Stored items
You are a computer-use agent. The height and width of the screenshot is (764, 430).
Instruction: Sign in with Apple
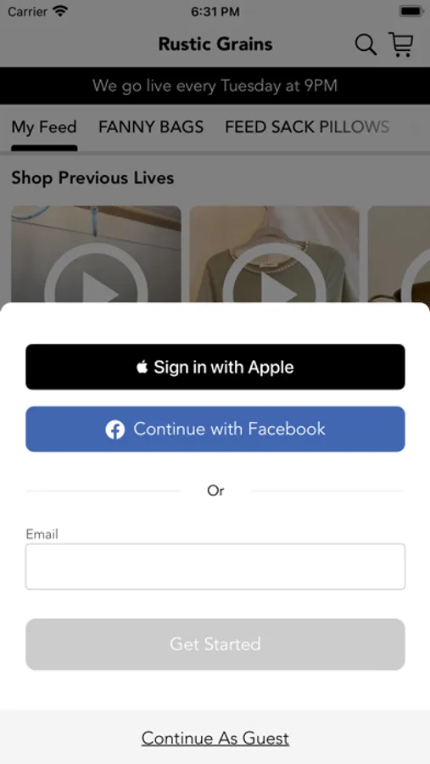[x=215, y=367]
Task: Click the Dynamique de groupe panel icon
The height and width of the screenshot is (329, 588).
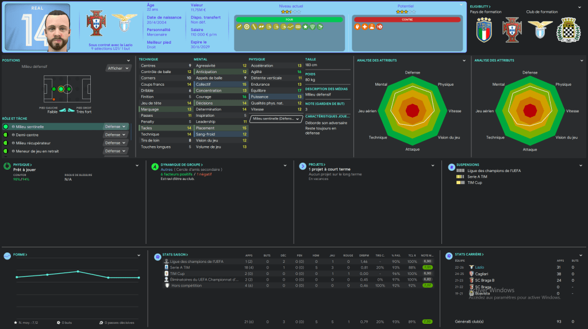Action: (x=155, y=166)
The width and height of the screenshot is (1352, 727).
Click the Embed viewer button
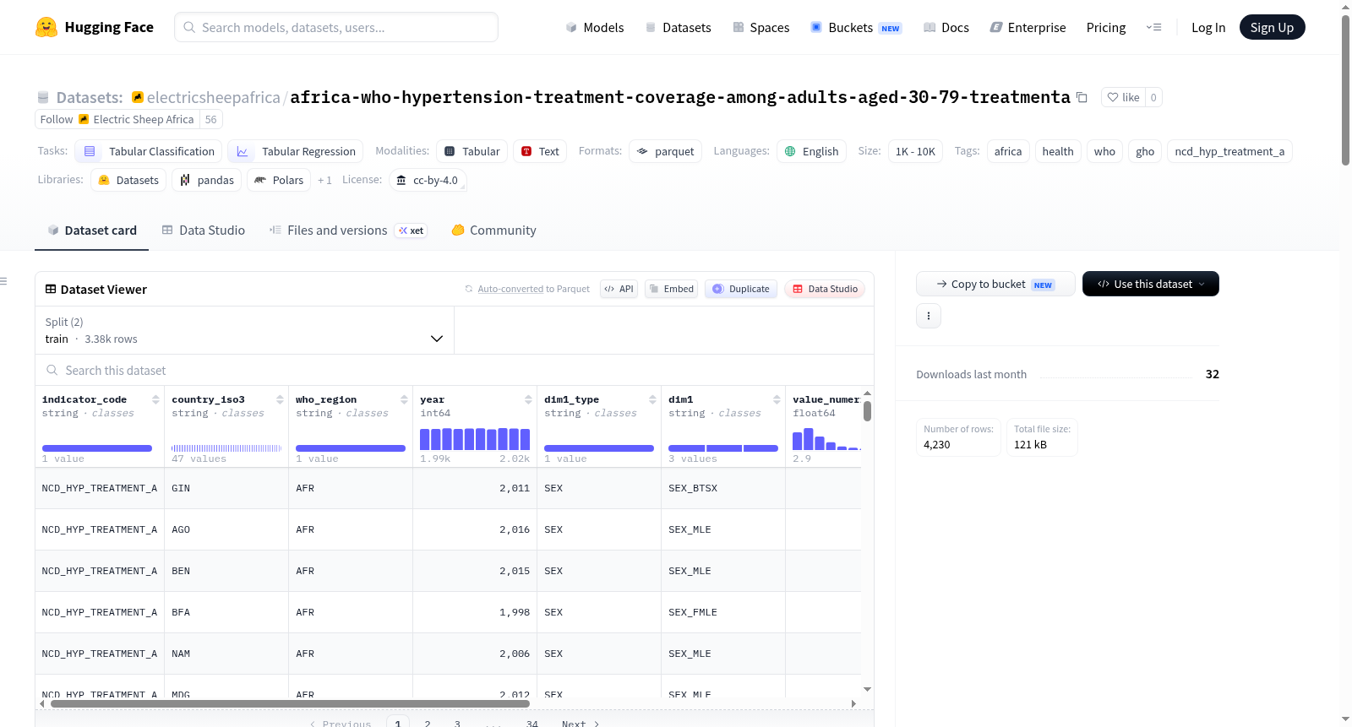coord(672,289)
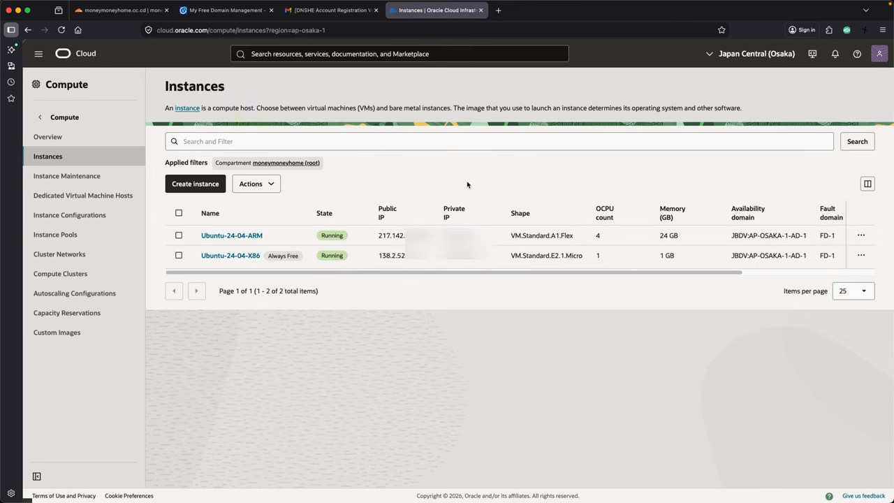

(ACTIVITY)
Write every line of the data out again exactly, leaving out all images.

(RESPONSE)
You are a computer-use agent. The height and width of the screenshot is (764, 430).
Instruction: Sign in with Apple
[x=215, y=367]
Task: Click the Dynamique de groupe panel icon
The height and width of the screenshot is (329, 588).
Action: (x=155, y=166)
The width and height of the screenshot is (1352, 727).
Click the Embed viewer button
coord(672,289)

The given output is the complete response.